Even in regulated markets there are problems. I have a friend who built an HFT algorithm that he was using for trading stocks. He had some really good results with early testing. But at some point he was confused why many of his buy/sell orders weren't being executed despite being open for several minutes (hours?) his algo would make bids far away from the current spread, anticipating movement. He finally concluded that some institutional traders must have access to sub-penny ordering, despite it being against regulation.
I didn't believe him at first, since, the more likely problem was elsewhere, but then a few months later sub-penny trading in dark pools was all over the news. This was like 5 or 6 years ago. He's since moved on to other things having come to similar conclusions, that trying to play such a rigged game was futile.
> But at some point he was confused why many of his buy/sell orders weren't being executed despite being open for several minutes (hours?) his algo would make bids far away from the current spread, anticipating movement
* Did his levels actually get crossed? It could be that he never had the opportunity to get filled at the price he hoped for.
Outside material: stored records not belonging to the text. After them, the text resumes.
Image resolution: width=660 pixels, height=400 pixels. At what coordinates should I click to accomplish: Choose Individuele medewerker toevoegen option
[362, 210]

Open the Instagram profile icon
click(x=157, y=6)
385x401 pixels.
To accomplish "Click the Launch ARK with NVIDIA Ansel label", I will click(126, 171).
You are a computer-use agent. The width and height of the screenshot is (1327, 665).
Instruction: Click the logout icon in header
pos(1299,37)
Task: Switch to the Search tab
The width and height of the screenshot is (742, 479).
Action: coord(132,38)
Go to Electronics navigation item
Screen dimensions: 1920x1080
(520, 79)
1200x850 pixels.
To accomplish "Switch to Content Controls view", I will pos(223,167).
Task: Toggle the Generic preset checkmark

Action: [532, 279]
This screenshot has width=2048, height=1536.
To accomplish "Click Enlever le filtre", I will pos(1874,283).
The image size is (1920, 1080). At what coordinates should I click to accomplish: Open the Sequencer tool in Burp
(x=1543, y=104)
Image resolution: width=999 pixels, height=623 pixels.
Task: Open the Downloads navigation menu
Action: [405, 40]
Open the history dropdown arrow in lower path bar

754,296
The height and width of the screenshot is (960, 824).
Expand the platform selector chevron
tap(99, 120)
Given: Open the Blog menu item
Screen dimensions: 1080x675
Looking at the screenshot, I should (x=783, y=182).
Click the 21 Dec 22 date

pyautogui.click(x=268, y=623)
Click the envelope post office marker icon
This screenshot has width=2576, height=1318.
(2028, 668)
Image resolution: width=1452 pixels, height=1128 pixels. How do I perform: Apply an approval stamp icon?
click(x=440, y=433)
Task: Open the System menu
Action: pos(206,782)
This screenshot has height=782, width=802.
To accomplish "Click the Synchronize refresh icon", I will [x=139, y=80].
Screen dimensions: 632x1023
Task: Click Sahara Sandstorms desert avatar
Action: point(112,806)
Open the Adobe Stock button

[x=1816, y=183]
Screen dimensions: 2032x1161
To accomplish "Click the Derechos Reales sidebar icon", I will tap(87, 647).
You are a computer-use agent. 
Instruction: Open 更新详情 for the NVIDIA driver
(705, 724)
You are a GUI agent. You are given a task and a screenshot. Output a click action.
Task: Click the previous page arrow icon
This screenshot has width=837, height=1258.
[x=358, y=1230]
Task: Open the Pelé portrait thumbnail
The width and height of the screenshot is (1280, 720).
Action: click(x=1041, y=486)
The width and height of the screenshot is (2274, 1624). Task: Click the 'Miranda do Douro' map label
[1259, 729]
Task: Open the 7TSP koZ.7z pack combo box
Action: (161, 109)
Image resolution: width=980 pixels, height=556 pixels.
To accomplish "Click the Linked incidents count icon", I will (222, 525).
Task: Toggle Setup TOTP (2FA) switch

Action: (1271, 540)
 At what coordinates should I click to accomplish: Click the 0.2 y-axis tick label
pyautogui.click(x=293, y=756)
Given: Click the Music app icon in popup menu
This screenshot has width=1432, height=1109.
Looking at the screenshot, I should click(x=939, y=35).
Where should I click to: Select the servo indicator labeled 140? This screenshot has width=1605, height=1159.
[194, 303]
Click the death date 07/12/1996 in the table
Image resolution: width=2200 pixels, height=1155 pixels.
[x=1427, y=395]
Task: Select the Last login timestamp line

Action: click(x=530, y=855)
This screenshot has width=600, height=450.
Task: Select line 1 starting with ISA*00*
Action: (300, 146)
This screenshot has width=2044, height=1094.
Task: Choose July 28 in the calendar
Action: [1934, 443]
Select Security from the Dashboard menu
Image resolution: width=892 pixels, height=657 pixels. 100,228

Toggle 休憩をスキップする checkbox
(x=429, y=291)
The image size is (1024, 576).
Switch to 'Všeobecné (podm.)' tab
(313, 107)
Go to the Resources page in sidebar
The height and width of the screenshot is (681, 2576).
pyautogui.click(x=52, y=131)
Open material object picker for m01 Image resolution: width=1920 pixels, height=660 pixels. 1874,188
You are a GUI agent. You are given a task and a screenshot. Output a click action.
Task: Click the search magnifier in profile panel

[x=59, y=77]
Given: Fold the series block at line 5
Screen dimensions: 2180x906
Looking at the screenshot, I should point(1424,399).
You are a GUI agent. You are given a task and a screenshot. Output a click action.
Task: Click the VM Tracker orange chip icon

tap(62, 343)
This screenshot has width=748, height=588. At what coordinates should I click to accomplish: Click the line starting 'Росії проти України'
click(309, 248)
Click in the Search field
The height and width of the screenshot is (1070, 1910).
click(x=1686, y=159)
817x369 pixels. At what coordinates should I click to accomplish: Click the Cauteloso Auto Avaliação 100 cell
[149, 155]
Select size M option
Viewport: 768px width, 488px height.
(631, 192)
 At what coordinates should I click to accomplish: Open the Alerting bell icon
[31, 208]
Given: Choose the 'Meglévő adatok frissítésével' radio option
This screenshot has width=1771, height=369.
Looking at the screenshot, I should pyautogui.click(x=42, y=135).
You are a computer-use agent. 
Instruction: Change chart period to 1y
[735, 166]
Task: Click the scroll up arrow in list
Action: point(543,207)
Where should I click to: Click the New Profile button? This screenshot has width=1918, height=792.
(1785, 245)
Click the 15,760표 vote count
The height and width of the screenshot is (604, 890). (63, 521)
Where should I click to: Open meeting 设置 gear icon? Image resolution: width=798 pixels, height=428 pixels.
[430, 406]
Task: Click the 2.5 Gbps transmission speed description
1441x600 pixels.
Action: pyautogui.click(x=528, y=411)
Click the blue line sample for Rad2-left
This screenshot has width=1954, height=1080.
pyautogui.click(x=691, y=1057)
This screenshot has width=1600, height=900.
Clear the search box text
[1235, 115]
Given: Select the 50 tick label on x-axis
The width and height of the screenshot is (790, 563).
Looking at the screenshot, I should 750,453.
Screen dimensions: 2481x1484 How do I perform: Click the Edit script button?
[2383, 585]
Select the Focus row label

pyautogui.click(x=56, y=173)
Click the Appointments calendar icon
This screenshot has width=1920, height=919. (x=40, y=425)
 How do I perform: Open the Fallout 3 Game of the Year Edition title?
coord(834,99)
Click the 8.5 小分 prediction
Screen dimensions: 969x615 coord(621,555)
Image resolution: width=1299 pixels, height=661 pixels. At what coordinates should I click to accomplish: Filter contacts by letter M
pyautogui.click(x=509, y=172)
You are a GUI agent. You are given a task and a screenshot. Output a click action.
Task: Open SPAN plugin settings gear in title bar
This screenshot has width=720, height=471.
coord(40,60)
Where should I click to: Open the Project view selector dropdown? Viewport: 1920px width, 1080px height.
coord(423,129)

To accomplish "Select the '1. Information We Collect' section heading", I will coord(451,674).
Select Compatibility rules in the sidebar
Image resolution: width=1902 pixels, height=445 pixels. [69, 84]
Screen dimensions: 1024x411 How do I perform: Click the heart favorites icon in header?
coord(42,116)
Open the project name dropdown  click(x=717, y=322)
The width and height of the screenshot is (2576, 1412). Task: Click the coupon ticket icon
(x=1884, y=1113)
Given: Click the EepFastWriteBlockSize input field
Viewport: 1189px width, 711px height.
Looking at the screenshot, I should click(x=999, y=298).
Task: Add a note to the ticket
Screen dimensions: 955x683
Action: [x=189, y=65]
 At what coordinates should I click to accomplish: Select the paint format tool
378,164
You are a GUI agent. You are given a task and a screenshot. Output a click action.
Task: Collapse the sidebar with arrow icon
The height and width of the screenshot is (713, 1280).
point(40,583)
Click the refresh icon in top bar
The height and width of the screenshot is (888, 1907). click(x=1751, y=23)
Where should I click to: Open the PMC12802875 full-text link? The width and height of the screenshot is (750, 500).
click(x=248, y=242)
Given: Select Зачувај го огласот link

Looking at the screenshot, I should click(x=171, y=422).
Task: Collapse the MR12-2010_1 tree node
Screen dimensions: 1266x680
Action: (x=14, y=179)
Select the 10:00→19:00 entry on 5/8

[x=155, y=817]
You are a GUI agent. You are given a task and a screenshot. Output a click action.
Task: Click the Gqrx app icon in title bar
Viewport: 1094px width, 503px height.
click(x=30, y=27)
* What was his queue position? Stock exchanges tend to be price time ordered. If others had submitted orders at the same price before he had, they would have priority when getting filled.
* Apropos the prior point, was his broker actually submitting orders when he sent them? Some brokers may avoid showing deep out of the money orders, which could have affected his queue position.
> He finally concluded that some institutional traders must have access to sub-penny ordering, despite it being against regulation.
I didn't believe him at first, since, the more likely problem was elsewhere, but then a few months later sub-penny trading in dark pools was all over the news. This was like 5 or 6 years ago. He's since moved on to other things having come to similar conclusions, that trying to play such a rigged game was futile.